Ainsi, l’entrisme de la FIFA en agace plus d’un sur le continent. Il faut dire que les membres de certaines fédérations ont gardé en travers de la gorge les propos de M. Infantino, qui, en janvier 2020 à Rabat, s’était ouvertement prononcé en faveur d’une phase finale de Coupe d’Afrique des nations (CAN) tous les quatre ans, au lieu de deux actuellement. L’attitude de l’Italo-Suisse avait également froissé lorsqu’il avait ouvertement affiché sa préférence, en 2018, pour la candidature commune des Etats-Unis, du Canada et du Mexique face à celle du Maroc pour l’organisation de la Coupe du monde 2026.

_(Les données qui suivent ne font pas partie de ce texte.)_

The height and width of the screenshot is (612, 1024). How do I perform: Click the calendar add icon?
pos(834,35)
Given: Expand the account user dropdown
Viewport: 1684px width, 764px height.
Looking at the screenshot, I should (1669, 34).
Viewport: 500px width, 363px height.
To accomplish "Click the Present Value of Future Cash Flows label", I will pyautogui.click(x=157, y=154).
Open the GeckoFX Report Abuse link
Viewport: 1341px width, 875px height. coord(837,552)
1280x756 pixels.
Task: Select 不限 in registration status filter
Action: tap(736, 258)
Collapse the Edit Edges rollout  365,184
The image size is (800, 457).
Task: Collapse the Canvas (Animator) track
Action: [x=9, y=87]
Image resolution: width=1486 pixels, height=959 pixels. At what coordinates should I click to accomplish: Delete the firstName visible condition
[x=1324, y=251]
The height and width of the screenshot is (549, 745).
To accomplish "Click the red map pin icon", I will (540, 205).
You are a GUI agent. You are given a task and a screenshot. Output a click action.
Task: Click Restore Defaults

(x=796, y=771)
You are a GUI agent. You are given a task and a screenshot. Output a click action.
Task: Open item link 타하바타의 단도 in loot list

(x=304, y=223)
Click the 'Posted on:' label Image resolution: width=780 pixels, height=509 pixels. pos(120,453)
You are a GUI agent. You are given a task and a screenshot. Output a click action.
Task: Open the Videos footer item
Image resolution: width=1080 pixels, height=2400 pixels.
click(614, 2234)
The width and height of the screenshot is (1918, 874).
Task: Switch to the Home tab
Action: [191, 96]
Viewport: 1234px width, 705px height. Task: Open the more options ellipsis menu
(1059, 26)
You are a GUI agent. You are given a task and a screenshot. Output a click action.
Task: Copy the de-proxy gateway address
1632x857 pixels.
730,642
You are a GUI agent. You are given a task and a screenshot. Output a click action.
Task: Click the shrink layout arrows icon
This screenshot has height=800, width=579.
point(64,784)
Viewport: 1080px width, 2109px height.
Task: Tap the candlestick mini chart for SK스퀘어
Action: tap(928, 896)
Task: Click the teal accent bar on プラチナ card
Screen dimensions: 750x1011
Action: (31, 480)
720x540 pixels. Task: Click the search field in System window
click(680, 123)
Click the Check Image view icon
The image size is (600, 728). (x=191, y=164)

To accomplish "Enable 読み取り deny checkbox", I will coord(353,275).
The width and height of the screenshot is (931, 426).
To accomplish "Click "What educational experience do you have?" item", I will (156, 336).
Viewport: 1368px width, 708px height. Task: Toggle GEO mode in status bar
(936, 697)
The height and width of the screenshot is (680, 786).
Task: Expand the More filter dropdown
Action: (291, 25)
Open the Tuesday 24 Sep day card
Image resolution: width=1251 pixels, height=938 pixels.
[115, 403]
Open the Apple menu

« La FIFA a besoin d’un CAF forte »
Augustin Senghor n’ignore rien des tensions entre les deux instances. « Elles peuvent ne pas s’entendre, mais elles sont condamnées à travailler ensemble. La FIFA a besoin d’une CAF forte », insiste le président de la Fédération sénégalaise de football, laissant entendre qu’il ne se laisserait pas imposer ses choix s’il était élu le 12 mars : « Il y a eu des incompréhensions ces derniers temps, sur des décisions prises de part et d’autre, et le nouveau président de la CAF devra chercher à rétablir cette relation de confiance. »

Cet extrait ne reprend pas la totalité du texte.